BGA is not a supplement. It is not a co-op. It is a complete academic program — with scope and sequence, live instruction, curated book lists anchored in Black and brown voices, and parent support built in. We built it for families who know their child is brilliant and are done waiting for a system to agree.
We are offering 5 families the opportunity to complete the full 2026–2027 school year at a steeply discounted rate as BGA pursues Cognia and Middle States accreditation. The curriculum is complete. Instruction is ready. What we need is your honest, regular feedback to build the documented evidence accreditation requires.
We are looking for one child in each age band. This is not a beta test — it is a founding seat.
Pilot families receive everything a full-enrollment family receives — at a fraction of the cost.
See sample lessons for each age band by clicking the tabs above.
A play-rich, read-aloud-centered day built around identity and the power of words. Seedlings learn through story, movement, art, and joyful conversation.
Over 8 weeks, each Seedling creates a simple handmade book — one page per week — with drawings, dictated sentences, and their own words about who they are, what they love, and where they belong. Families share these at the end-of-unit celebration.
A literacy-rich day that moves from whole-group read-aloud into individual writing, vocabulary, and hands-on word work. Sprouts grow through story, sentence-building, and self-expression.
Over 8 weeks, Sprouts build their own "Word Jar" — collecting meaningful words from books, conversations, and life. At the unit's end, they publish a small illustrated booklet featuring their 8 most treasured words, each with a sentence and drawing. Families are invited to the reading celebration.

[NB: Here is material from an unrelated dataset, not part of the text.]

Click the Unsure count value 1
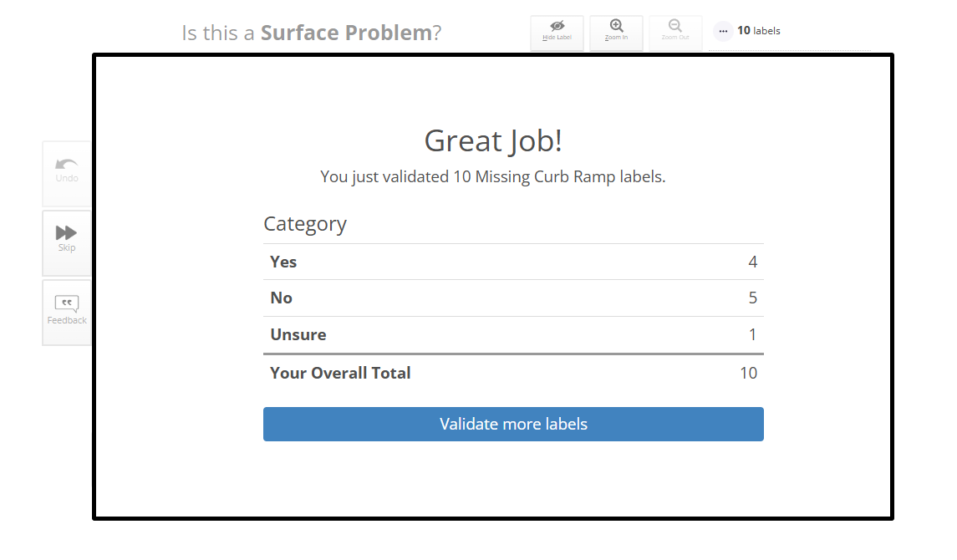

A deeper, discussion-driven day that moves from anchor text analysis into essay writing, math problem-solving, and science inquiry. Buds think critically, write independently, and connect stories to the wider world.
Buds write a multi-paragraph essay exploring a moment when someone's words or actions — kind or unkind — changed the course of a community. They pair it with a hand-drawn "ripple map" showing how that moment spread. Projects are shared at the unit showcase.
An independent, text-rich day anchored in a middle-grade novel and paired with primary sources, argument writing, pre-algebra, and a deep dive into identity and justice. Blossoms do the intellectual work — and they're ready for it.
Blossoms write a personal identity manifesto — a formal, structured piece that names who they are, what they stand for, and how they intend to use their voice. Paired with a visual art element of their choosing (collage, illustration, or digital design), manifestos are presented to the community at the unit showcase. This project is portfolio-worthy.